Alfred Siegbert Cohen * 1923

Trommelstraße Ecke Lincolnstraße (vormals Trommelstraße 25a) (Altona, Altona-Altstadt)


HIER WOHNTE
ALFRED SIEGBERT
COHEN
JG. 1923
DEPORTIERT 1941
LODZ
ERMORDET

further stumbling stones in Trommelstraße Ecke Lincolnstraße (vormals Trommelstraße 25a):
Gustav Joseph Cohen

Alfred Siegbert Cohen, born 12/26/1923, deported to Lodz on 10/25/1941, deported to the Chelmno extermination camp on 9/7/1942 and murdered there
Gustav Joseph Cohen, born 1/29/1887, deported to Lodz on 10/25/1941, died on 3/2/1942
Martha Cohen, née Aron, born 11/11/1891, deported to Lodz on 10/25/1941, died on 2/12/1942

Trommelstrasse/corner Lincolnstrasse (Trommelstrasse 25 a)

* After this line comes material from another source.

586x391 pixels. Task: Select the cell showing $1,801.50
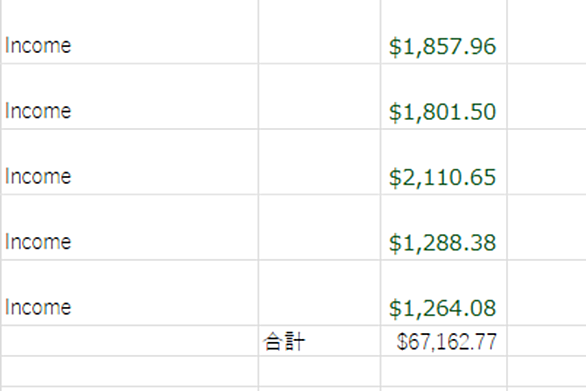point(444,96)
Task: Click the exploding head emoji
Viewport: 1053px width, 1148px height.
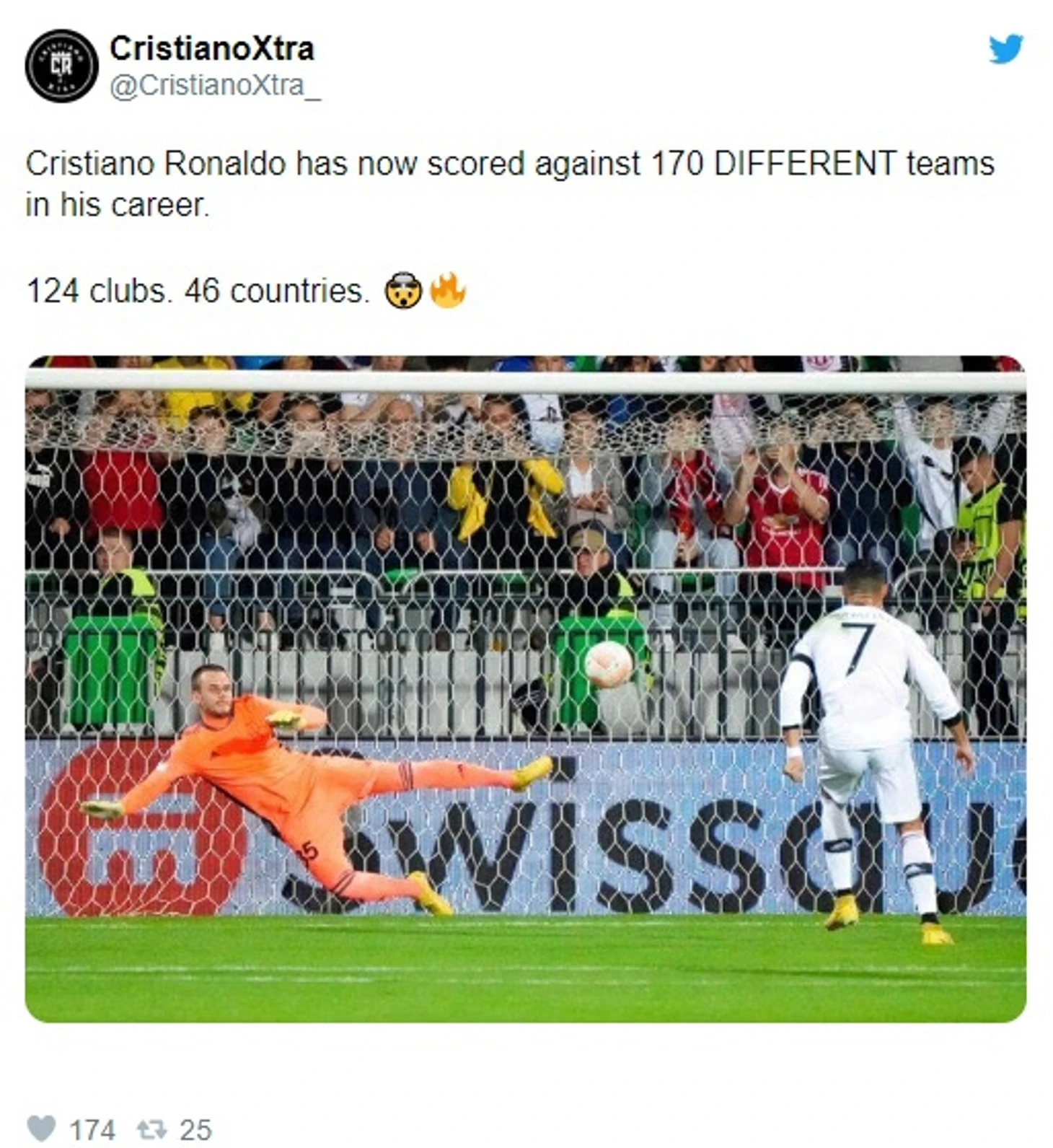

The transport list of the Jews deported to Lodz from Hamburg’s Hannover Station on October 25th, 1941 lists Gustav Cohen, his divorced wife Martha and their son Alfred. None of them returned. The plan to emigrate to Shanghai had failed a couple of months before. On February 3rd, 1887, the Jewish merchant Joseph Levy (Leopold) Cohen reported the birth of his son Gustav Joseph at the Hamburg registrar’s office. His wife Rosalie, née Meyer, likewise of Jewish faith, had given birth to the boy on January 29th at the couple’s home at Grosser Burstah 10. According to the entry on his culture tax card, Gustav Cohen was baptized. At the age of 26, Gustav himself became a father; his wife Rosalie, née Horwitz, gave birth to a son on December 25th, 1913; he was the names Werner Joseph. A year earlier, Gustav Cohen had registered a business as newspaper publisher and merchant at Schäferkampsallee. Subsequently, he got a job at his father-in-law’s company "Siegmund Horwitz, Rohtabak" (raw tobacco) in Hallerstrasse in Hamburg. In 1919, six years after her son was born, Rosi Cohen caught the flu and died. In 1920/21, Gustav Cohen ran the company, together with his brother-in-law Meno Horwitz "Cohen & Horwitz”, that he thereafter ran alone, until bankruptcy proceedings had to be initiated in 1924.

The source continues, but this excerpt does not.